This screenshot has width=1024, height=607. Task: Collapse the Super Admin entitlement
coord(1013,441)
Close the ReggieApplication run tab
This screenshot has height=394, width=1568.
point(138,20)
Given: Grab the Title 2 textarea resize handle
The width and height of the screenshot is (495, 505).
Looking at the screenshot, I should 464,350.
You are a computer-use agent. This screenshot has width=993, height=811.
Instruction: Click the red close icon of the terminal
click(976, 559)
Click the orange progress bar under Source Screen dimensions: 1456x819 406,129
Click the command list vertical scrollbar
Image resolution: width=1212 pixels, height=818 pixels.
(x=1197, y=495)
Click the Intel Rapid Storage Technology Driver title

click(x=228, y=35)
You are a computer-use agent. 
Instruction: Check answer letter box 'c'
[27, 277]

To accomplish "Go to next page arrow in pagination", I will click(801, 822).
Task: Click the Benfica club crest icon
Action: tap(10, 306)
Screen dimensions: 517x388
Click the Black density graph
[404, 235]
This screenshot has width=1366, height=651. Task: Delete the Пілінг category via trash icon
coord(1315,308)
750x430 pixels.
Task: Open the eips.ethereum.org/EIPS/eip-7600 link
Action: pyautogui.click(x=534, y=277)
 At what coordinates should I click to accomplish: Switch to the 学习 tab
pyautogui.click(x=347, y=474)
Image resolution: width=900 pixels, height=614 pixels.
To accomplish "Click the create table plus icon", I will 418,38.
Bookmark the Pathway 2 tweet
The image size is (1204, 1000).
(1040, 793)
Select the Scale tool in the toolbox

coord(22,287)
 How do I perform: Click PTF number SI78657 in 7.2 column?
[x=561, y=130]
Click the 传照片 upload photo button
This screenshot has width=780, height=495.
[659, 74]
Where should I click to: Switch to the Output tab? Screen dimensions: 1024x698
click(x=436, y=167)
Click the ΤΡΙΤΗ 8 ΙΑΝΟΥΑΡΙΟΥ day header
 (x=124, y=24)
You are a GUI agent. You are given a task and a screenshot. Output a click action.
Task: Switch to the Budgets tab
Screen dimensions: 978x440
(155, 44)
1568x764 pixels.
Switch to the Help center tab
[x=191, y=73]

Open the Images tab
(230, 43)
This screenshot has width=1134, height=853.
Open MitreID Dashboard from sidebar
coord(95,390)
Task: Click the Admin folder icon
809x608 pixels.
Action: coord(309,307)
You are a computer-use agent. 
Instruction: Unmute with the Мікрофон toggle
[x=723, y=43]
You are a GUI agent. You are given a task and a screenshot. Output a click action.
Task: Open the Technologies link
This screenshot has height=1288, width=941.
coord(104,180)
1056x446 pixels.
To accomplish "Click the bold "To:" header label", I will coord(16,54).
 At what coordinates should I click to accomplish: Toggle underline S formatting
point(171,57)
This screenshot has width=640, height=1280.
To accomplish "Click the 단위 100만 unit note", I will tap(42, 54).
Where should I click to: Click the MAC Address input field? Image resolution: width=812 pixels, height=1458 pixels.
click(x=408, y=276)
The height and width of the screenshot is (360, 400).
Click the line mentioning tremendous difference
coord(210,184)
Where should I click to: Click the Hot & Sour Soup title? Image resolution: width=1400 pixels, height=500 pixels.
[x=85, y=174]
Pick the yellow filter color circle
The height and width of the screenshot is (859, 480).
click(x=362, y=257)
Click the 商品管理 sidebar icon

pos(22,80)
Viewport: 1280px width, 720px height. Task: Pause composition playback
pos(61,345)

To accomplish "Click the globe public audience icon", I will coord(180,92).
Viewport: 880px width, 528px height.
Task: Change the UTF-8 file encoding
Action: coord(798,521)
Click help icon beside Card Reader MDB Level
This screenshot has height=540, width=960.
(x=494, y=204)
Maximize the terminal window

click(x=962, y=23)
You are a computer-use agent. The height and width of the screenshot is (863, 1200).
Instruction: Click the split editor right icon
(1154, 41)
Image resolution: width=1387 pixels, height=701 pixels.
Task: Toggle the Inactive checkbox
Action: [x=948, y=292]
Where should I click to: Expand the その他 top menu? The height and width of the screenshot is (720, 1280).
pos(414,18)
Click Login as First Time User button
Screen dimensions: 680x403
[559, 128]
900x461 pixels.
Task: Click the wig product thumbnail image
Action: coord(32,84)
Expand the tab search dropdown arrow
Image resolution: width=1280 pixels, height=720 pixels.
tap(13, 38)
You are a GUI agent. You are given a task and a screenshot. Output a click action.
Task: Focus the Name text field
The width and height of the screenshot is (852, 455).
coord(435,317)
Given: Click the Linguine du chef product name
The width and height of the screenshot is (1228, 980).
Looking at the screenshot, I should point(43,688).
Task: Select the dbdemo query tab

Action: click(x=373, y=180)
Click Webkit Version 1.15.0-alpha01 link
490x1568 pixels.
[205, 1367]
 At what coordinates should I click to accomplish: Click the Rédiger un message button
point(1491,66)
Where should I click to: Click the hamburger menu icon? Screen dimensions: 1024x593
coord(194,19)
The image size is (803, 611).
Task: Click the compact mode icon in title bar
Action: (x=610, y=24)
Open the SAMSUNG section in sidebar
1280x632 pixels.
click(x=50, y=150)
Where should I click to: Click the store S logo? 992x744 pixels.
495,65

-=-=-=-=-

> Exercise goal
From the records above, copy only the lines starting with the line that holds "This screenshot has height=1288, width=941." and going on through the line that holds "Pick the yellow filter color circle", exactly as written.

> Response to the task
This screenshot has height=1288, width=941.
coord(104,180)
1056x446 pixels.
To accomplish "Click the bold "To:" header label", I will coord(16,54).
 At what coordinates should I click to accomplish: Toggle underline S formatting
point(171,57)
This screenshot has width=640, height=1280.
To accomplish "Click the 단위 100만 unit note", I will tap(42, 54).
Where should I click to: Click the MAC Address input field? Image resolution: width=812 pixels, height=1458 pixels.
click(x=408, y=276)
The height and width of the screenshot is (360, 400).
Click the line mentioning tremendous difference
coord(210,184)
Where should I click to: Click the Hot & Sour Soup title? Image resolution: width=1400 pixels, height=500 pixels.
[x=85, y=174]
Pick the yellow filter color circle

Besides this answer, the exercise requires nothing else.